Но Лева на мысленный призыв Леси не отозвался. Он прикрыл свои выразительные темные глаза и спросил:
– Преуспел… Вы имеете в виду квартиру, фирму и прочее?
– Да.
– Ну, что же, в бизнесе я преуспел, – подтвердил Лева. – Но разве в этом счастье?
– А вы что, несчастливы?
– Скорее, я одинок. Отсюда все мои комплексы и проблемы. Никак не удается встретить родную душу.
– Родную душу?
– Человека, который бы понимал и принимал меня таким, каков
И Лева сделал широкий жест, обведя вокруг себя рукой. Да уж, антураж был что надо!
– Но мне почему-то попадаются удивительно меркантильные люди, – продолжил молодой человек. – Когда я представляюсь им бедным студентом, они либо начинают меня презирать, либо подозревают в неких корыстных побуждениях. Угостят бокалом вина, а потом делают многозначительные намеки на то, что облагодетельствовали меня и пора бы за вино расплатиться у них дома в койке.
– Да что вы! – воскликнула Кира. – И у вас все то же самое!
Она прикусила язык, испугавшись, что Лева обидится на нее. Вдруг он скрывает свою нетрадиционную ориентацию? Но оказалось, что Лева чужд подобным предрассудкам. Он ничуть не скрывал, что он гей. Да и как бы он это скрыл при такой внешности, манере одеваться и при столь однозначной квартире? Это было жилище избалованной женщины или гея, но никак не натурала – мужчины.
– Так вы хотели поговорить со мной о Борисе? – сам напомнил подругам Лева. – Увы, не могу похвастаться, что наши отношения оказались прочными.
– Он обвинил вас в краже!
– Да, да. Я очень смеялся потом по этому поводу. Правда, в тот момент, когда он накинулся на меня с упреками, мне было не до смеха, но потом… Потом я оценил весь комизм ситуации.
– И в чем же был комизм?
– Ну… Я гораздо богаче его.
– Борис вас оскорбил!
– Ну, это смотря как посмотреть, – пожал плечами Лева. – С одной стороны, он меня вроде бы и оскорбил.

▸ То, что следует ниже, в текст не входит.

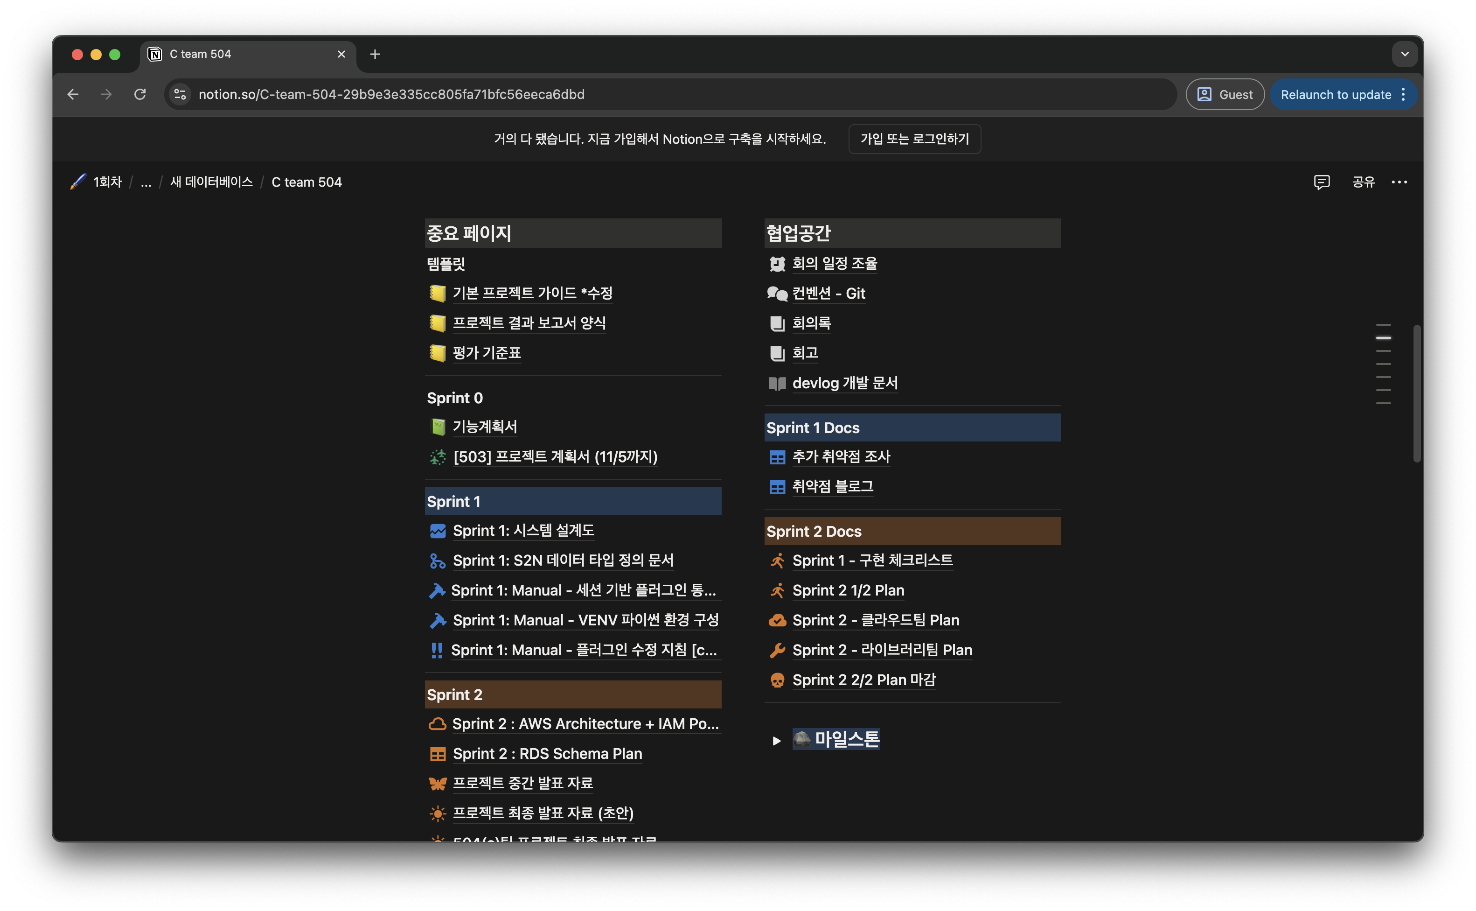
Task: Click the table icon beside 추가 취약점 조사
Action: 777,457
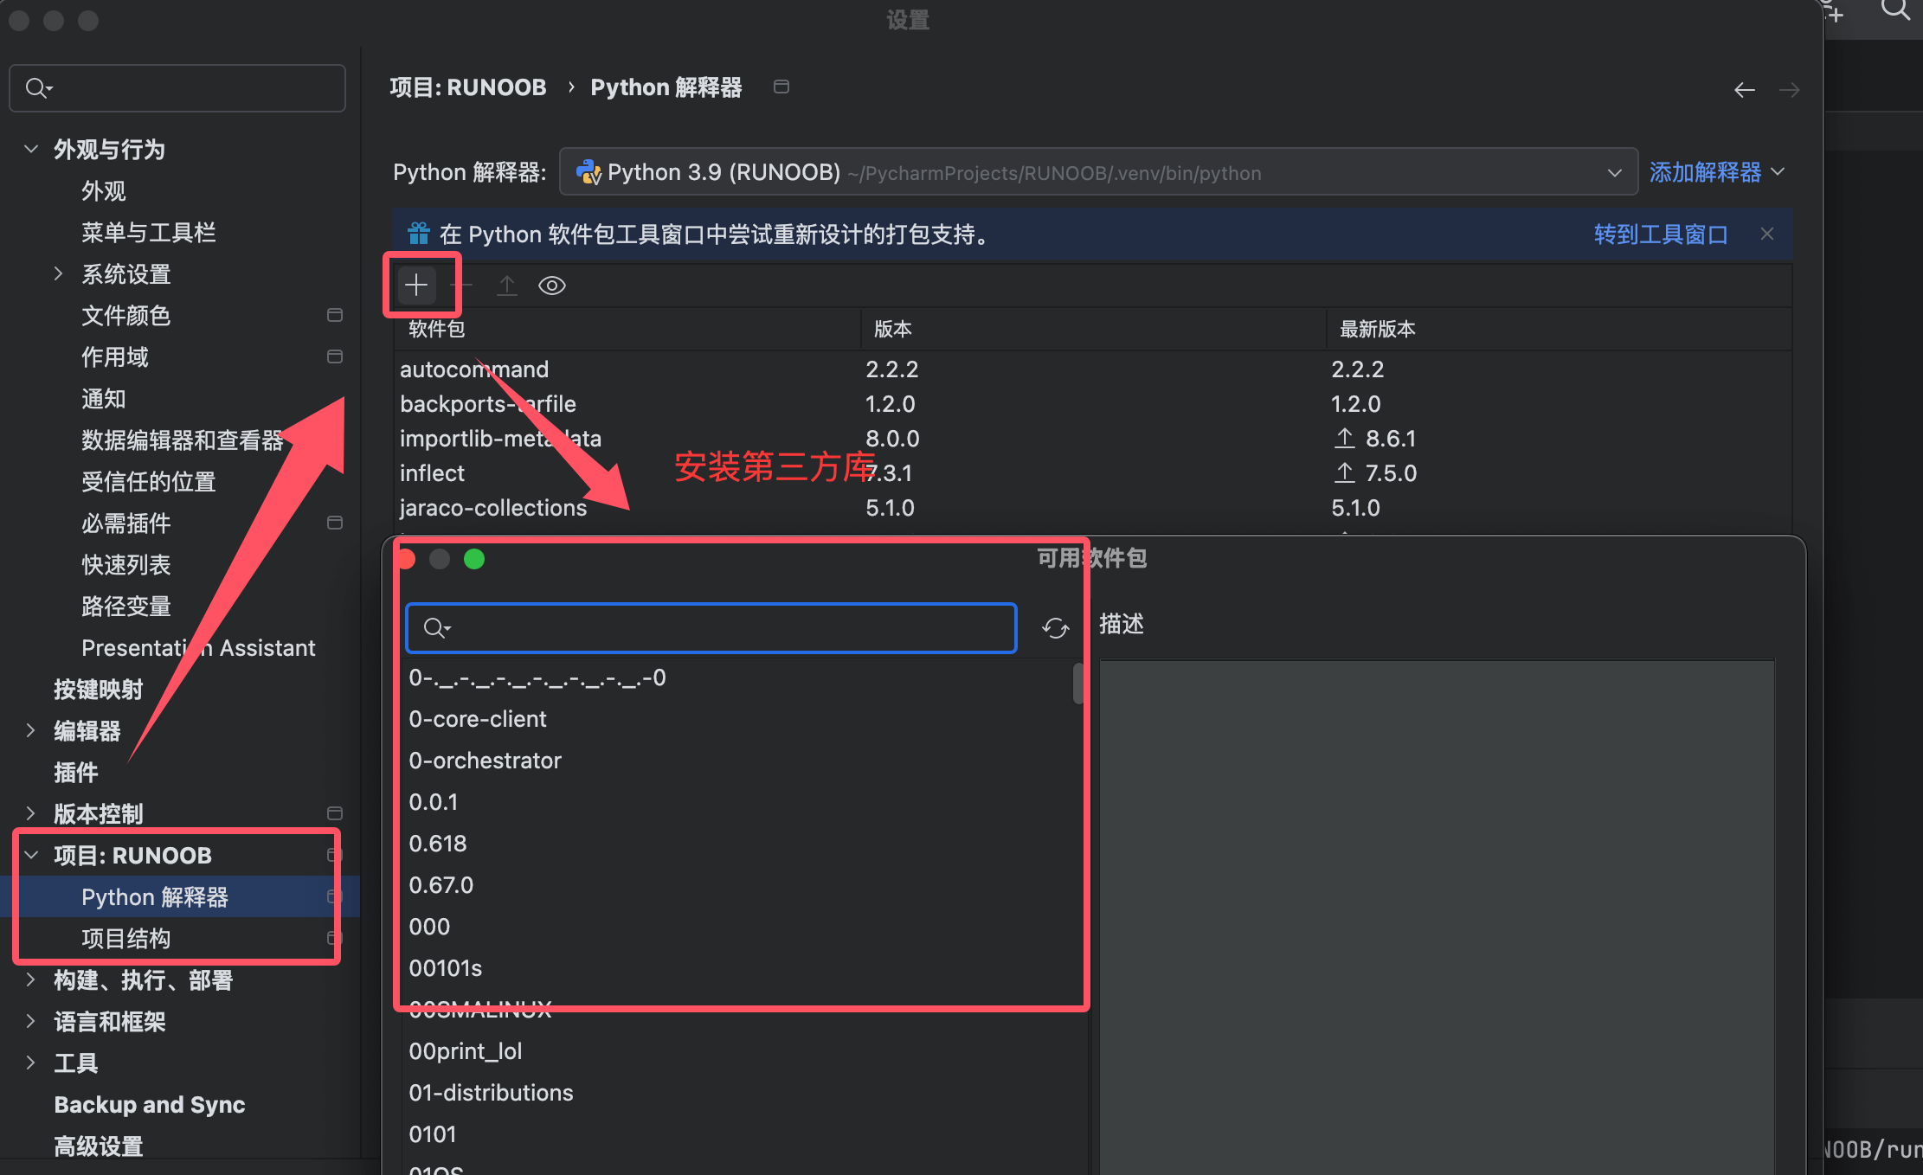Viewport: 1923px width, 1175px height.
Task: Click the project-level icon next to 文件颜色
Action: pyautogui.click(x=335, y=315)
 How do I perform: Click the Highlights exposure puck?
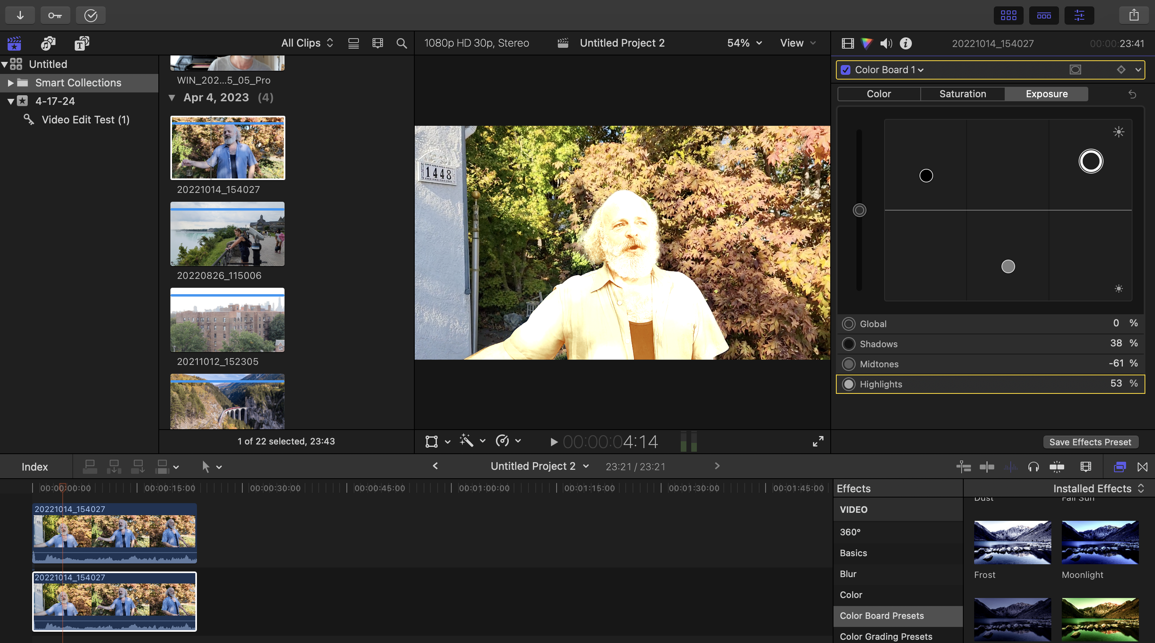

Но с другой… Он оскорбил самого себя. Ведь я точно знаю, что никогда не взял бы чужое. Даже в голодные студенческие времена, когда мои друзья таскали еду на кухне из чужих кастрюль, я ни разу не взял чужого куска. Понимаете? И это не брезгливость. Я ведь спокойно лопал те же пельмени, если меня угощали. Но стащить тайком… Мне этот пельмень в горло бы не полез! То же самое касается и денег. Никогда не зарился на чужое. Зачем? У меня и своего достаточно. И даже когда я был нищим и у меня ничего не было, я все равно точно знал, что рано или поздно богатство само придет ко мне. Просто нужно жить, работать и творить. А деньги придут сами.
– И вы не рассердились на Бориса?
– Сначала я был в шоке от того, что произошло. А потом попытался позвонить ему и объясниться.
– Но он не захотел вас слушать?
– Да. Закричал, что между нами все кончено. Как будто бы я и сам этого не понимал. Человек, который позволяет себе оскорблять близких в таких выражениях. Этот человек не может быть моим другом. А тем более близким другом!
– И вы его возненавидели? – гнули свое подруги.
Но им не повезло. Лева лишь досадливо передернул плечами и воскликнул:
– Да нет! С чего вы взяли? Сначала мне было немного досадно, что Борис не желает со мной общаться и даже не хочет выслушать меня. Но потом я успокоился. В конце концов, кто он и кто я?
В голосе Левы прозвучало снисходительное презрение. Он в самом деле не мог ненавидеть Борисыча. Он всего лишь презирал его. И снисходительно посмеивался над самим собой, что не сумел разгадать этого человека раньше. Но и только! Не о какой ярости, ненависти или тому подобных чувствах речи не шло. И не стал бы Лева так мелко и подло мстить и пакостить бросившему его любовнику. Ни за что! Это был не его стиль. Легкое презрение – это да. Но потоп, погром и огромный злой пес – это нет.